#### [TASK OBJECTIVE]
Output the records as a JSON list of strings, one string per line and no blank lines. Begin at the line that contains "What do you see at coordinates (404, 812)" and stop after the line that contains "The height and width of the screenshot is (2576, 1189).".

#### [ITEMS]
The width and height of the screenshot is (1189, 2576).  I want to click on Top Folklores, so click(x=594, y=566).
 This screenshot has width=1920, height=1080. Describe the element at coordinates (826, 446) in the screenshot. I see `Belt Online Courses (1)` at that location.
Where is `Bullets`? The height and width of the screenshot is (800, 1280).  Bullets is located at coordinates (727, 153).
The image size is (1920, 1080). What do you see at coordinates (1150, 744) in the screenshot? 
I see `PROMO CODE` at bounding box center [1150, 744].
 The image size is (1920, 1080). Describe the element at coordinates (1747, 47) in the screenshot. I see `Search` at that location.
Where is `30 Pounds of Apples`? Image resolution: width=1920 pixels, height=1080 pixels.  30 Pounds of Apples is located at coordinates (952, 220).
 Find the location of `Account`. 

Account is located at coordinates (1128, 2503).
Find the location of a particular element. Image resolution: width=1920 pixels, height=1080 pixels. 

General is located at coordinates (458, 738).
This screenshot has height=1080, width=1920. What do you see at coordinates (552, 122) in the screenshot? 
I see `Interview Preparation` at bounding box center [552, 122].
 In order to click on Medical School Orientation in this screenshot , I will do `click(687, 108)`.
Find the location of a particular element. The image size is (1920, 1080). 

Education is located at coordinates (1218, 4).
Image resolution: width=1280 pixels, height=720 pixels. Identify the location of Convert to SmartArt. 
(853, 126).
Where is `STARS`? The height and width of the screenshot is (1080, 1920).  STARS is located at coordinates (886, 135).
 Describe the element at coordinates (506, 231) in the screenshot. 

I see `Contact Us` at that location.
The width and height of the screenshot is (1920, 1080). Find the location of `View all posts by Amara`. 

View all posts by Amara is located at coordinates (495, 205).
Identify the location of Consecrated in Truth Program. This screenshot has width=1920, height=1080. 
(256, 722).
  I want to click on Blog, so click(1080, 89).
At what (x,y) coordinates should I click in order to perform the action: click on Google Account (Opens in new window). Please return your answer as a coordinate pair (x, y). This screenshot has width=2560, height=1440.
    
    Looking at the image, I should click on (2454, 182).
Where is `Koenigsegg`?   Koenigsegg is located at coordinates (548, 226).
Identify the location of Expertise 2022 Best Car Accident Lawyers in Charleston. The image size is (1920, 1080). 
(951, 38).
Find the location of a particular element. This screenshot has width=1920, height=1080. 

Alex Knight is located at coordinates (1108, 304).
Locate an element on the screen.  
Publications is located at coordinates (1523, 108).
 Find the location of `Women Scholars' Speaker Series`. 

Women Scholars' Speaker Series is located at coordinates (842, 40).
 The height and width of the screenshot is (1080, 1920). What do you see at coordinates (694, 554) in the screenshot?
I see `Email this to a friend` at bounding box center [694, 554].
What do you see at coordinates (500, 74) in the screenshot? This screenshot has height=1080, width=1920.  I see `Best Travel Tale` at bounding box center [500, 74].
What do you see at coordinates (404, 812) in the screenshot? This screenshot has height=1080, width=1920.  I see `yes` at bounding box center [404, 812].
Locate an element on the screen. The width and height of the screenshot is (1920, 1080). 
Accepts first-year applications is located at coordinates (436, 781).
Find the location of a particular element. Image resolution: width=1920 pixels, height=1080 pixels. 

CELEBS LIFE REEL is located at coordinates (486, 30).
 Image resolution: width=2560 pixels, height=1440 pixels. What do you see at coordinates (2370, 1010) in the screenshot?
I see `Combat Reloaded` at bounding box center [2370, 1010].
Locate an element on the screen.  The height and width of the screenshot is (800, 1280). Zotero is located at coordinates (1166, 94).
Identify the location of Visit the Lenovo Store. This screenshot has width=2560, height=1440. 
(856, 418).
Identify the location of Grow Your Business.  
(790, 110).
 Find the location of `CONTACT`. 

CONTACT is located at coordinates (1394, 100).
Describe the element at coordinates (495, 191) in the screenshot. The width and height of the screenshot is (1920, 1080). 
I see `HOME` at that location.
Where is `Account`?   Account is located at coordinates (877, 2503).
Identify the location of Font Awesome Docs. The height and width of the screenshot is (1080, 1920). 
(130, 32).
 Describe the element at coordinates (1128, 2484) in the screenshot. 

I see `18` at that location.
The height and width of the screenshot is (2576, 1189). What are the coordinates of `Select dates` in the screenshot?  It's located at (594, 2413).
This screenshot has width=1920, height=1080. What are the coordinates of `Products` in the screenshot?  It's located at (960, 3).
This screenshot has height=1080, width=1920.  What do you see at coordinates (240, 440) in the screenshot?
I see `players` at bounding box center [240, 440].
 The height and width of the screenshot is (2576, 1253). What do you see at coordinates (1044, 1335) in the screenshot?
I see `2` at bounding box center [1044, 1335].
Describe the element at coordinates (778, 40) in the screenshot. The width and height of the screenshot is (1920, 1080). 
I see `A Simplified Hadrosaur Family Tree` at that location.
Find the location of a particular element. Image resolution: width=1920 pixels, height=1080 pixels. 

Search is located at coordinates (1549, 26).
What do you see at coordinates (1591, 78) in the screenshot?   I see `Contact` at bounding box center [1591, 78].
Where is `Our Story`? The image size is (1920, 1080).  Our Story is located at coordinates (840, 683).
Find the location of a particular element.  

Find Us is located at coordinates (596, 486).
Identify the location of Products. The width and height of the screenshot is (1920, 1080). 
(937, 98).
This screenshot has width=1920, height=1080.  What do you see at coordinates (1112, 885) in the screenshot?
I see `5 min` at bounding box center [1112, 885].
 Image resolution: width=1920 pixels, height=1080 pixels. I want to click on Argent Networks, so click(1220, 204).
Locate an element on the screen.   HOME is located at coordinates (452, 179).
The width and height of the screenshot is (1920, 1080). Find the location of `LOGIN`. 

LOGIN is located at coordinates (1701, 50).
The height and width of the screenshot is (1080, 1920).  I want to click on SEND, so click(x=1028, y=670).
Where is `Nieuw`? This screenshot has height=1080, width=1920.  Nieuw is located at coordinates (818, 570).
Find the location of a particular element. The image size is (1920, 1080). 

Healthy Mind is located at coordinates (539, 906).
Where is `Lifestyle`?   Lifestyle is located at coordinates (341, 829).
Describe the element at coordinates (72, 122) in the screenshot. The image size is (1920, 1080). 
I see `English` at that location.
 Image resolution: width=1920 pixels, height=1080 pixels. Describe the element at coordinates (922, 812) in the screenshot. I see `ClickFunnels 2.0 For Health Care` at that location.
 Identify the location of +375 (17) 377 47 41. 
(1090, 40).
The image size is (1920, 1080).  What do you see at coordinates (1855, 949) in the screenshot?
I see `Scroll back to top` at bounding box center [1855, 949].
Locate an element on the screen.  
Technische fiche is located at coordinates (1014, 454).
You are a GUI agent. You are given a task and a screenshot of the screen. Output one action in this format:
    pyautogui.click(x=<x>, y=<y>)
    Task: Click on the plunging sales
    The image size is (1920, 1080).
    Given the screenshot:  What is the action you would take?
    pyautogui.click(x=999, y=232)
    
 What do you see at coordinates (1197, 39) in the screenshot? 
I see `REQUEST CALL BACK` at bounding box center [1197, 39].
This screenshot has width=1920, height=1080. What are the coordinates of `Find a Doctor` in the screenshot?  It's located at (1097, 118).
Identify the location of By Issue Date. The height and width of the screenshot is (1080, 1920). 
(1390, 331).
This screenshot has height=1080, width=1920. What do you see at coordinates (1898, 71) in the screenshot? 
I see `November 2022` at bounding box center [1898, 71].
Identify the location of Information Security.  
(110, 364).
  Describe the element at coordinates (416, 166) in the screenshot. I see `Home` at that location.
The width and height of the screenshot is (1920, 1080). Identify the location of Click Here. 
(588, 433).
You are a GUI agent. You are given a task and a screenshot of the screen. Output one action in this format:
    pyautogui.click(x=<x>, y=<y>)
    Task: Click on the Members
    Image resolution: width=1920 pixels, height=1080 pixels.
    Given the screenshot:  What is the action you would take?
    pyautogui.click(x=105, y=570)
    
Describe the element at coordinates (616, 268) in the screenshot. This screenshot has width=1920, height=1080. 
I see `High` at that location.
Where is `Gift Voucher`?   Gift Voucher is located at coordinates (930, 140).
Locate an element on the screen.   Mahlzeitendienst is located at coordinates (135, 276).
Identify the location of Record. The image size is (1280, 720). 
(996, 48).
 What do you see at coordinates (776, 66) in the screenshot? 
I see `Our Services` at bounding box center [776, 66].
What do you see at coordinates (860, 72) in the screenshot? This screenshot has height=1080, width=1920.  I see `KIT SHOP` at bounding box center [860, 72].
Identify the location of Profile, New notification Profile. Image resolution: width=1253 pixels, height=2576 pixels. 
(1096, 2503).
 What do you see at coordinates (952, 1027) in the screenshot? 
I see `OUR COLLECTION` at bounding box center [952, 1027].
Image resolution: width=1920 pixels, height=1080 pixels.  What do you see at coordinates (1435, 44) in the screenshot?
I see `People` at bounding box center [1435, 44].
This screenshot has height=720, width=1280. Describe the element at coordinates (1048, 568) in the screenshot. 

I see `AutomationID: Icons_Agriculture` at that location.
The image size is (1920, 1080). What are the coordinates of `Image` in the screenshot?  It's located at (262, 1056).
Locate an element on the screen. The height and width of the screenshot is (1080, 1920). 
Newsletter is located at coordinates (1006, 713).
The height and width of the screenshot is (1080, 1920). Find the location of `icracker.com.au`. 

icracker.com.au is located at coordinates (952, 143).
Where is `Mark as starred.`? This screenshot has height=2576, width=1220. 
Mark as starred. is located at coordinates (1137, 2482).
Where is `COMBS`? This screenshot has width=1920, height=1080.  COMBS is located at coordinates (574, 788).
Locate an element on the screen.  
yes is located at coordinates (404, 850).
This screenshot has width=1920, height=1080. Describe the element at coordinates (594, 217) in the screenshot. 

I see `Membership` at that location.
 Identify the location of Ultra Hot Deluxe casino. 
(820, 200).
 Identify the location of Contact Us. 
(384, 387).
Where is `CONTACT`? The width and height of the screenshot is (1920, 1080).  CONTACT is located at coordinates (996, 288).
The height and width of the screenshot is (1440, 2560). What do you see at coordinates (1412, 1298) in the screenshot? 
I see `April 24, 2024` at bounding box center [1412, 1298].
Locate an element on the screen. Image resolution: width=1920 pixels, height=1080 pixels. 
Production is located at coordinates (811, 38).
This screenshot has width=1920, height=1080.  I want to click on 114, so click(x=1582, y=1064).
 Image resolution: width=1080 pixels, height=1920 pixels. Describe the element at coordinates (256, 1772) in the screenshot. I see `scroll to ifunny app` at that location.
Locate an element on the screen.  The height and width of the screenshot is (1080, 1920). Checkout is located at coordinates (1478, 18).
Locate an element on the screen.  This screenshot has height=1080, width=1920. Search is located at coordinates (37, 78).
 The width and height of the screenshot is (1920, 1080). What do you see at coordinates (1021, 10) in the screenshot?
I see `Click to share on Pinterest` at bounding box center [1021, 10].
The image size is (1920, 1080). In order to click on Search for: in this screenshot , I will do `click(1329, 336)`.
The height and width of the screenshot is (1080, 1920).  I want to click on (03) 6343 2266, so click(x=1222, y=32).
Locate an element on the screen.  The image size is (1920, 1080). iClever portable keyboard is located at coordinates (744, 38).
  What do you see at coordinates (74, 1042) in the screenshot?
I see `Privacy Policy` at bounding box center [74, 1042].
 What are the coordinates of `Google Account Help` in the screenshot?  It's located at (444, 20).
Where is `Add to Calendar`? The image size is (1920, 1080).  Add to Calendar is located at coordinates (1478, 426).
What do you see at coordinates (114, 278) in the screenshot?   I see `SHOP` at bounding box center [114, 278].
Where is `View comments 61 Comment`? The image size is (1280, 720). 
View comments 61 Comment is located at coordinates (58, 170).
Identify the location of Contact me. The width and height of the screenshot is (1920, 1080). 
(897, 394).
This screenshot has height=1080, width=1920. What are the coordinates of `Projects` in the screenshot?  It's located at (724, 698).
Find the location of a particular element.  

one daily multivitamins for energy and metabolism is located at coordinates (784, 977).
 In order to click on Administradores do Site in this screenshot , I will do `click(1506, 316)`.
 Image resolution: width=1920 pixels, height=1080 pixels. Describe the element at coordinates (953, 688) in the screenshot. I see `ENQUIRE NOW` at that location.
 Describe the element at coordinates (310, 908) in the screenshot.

#### [OUTPUT BELOW]
[
  "What do you see at coordinates (404, 812) in the screenshot? This screenshot has height=1080, width=1920.  I see `yes` at bounding box center [404, 812].",
  "Locate an element on the screen. The width and height of the screenshot is (1920, 1080). ",
  "Accepts first-year applications is located at coordinates (436, 781).",
  "Find the location of a particular element. Image resolution: width=1920 pixels, height=1080 pixels. ",
  "CELEBS LIFE REEL is located at coordinates (486, 30).",
  " Image resolution: width=2560 pixels, height=1440 pixels. What do you see at coordinates (2370, 1010) in the screenshot?",
  "I see `Combat Reloaded` at bounding box center [2370, 1010].",
  "Locate an element on the screen.  The height and width of the screenshot is (800, 1280). Zotero is located at coordinates (1166, 94).",
  "Identify the location of Visit the Lenovo Store. This screenshot has width=2560, height=1440. ",
  "(856, 418).",
  "Identify the location of Grow Your Business.  ",
  "(790, 110).",
  " Find the location of `CONTACT`. ",
  "CONTACT is located at coordinates (1394, 100).",
  "Describe the element at coordinates (495, 191) in the screenshot. The width and height of the screenshot is (1920, 1080). ",
  "I see `HOME` at that location.",
  "Where is `Account`?   Account is located at coordinates (877, 2503).",
  "Identify the location of Font Awesome Docs. The height and width of the screenshot is (1080, 1920). ",
  "(130, 32).",
  " Describe the element at coordinates (1128, 2484) in the screenshot. ",
  "I see `18` at that location.",
  "The height and width of the screenshot is (2576, 1189). What are the coordinates of `Select dates` in the screenshot?  It's located at (594, 2413)."
]